AD: Our own research over the last few years has been in more potent acting anti-malarial drugs killing young parasites and these are the artemisinin drugs. We tested a specific derivative of those drugs called artesunate that you can give directly into the blood stream. That has proven to be very successful for the treatment of severe malaria. We have done very large trials and shown that in adults with severe malaria it reduces mortality by 35% compared to the old treatment with quinine and in children, African children with severe malaria, by 23%. So that’s a huge gain.

Q: Why does your line of research matter? Why should we put money into it?

AD: Malaria is still a very important disease; malaria control has been very successful over the last decade and malaria mortality worldwide has gone down. But still almost a million people, mainly African children, die from malaria each year so it is a very important disease. We still need better treatments to reduce this high mortality rate and there are still important questions to answer in the mechanism of disease that we need to know in order to develop these better treatments.

Q: How does your research fit into translational medicine within the department?

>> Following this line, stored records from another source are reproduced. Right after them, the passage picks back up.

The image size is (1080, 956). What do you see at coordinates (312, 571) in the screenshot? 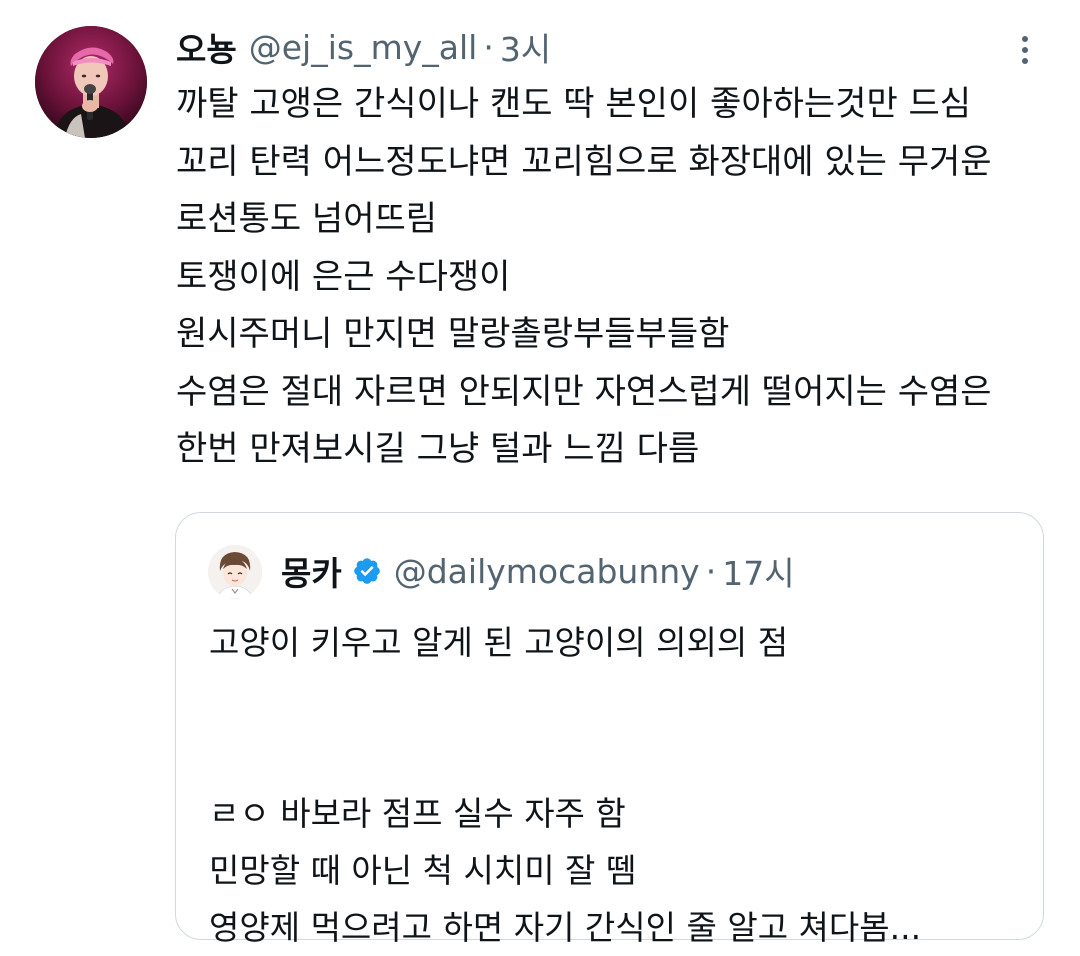
I see `quoted-author-display-name: 몽카` at bounding box center [312, 571].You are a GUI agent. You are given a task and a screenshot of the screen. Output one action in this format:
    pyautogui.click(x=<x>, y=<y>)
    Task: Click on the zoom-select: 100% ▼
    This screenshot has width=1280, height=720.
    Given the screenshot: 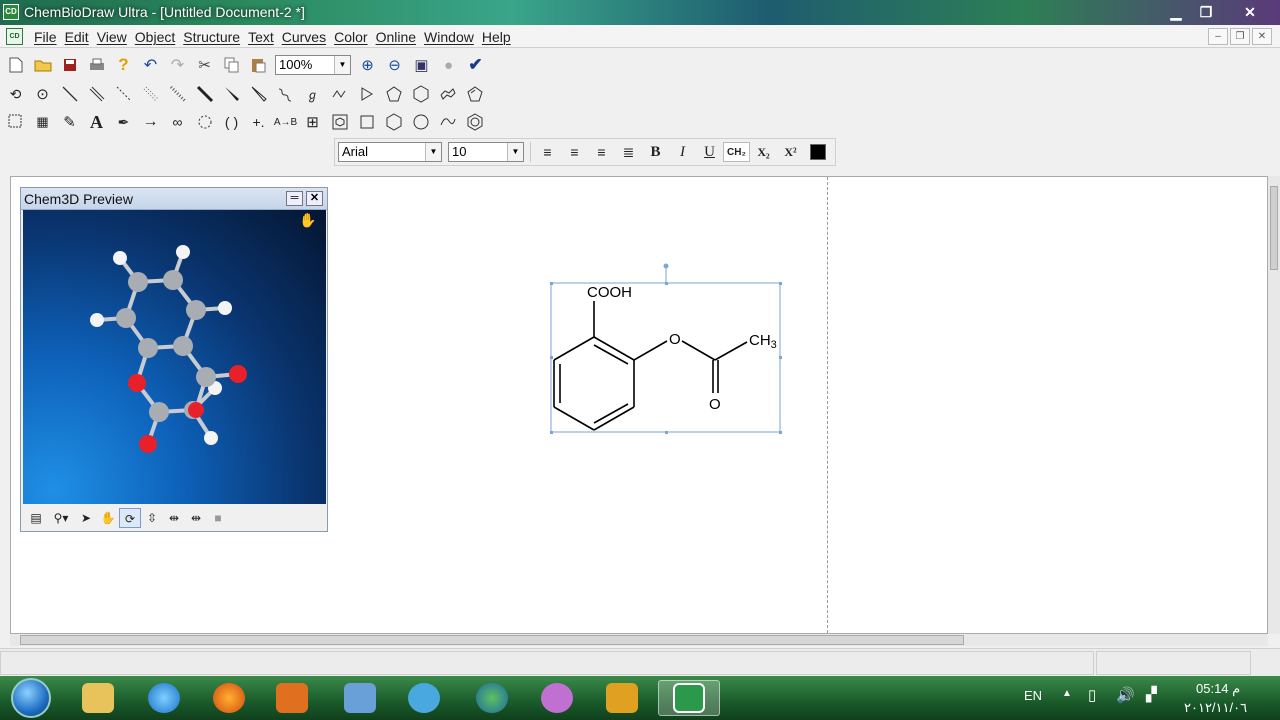 What is the action you would take?
    pyautogui.click(x=313, y=65)
    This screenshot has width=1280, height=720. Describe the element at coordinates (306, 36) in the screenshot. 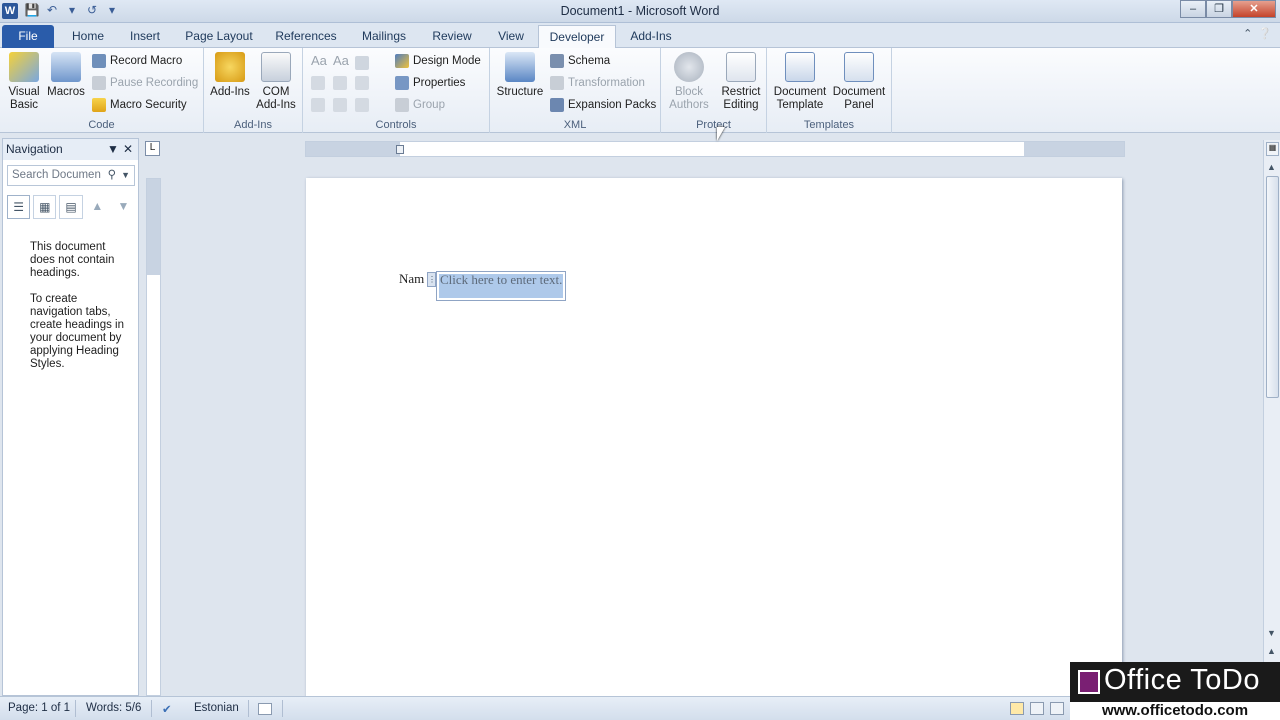

I see `tab-references: References` at that location.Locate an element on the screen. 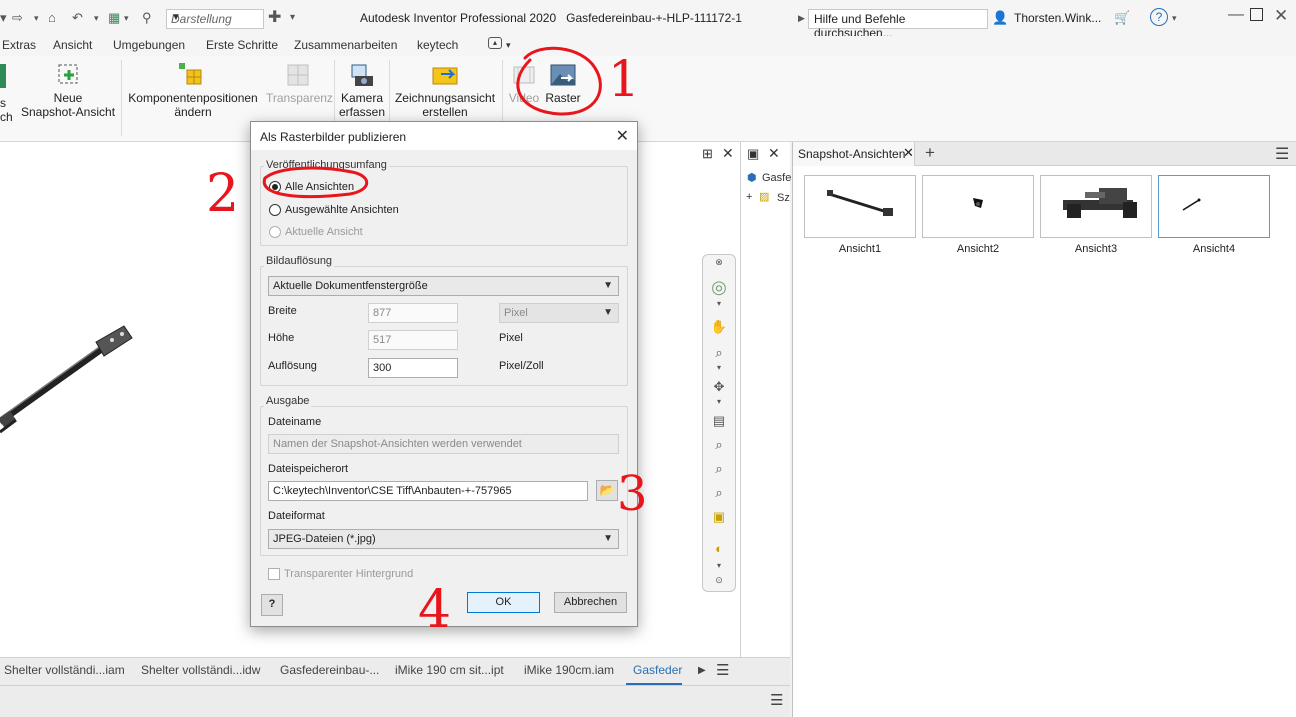 This screenshot has height=717, width=1296. annotation-circle-raster is located at coordinates (559, 81).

AD: Well there are many translational aspects to the research we do. A lot of the research starts in the laboratory trying to look for new treatments in models, and then those new drugs have to be tested out in the field. Once they are shown to work, they need to be translated in the field in which they are really used. Then it is important to get them into guidelines such as the WHO guidelines for treatment of severe malaria - for instance with these new artesunate drugs. What is also important is that the general care of children and adults with severe malaria is improved. We also have teaching programmes to have structured implementation of strategies that are cost effective and cheap so that they can be used in resource poor settings. And with all those mechanisms we have to improve the survival of these people with severe malaria.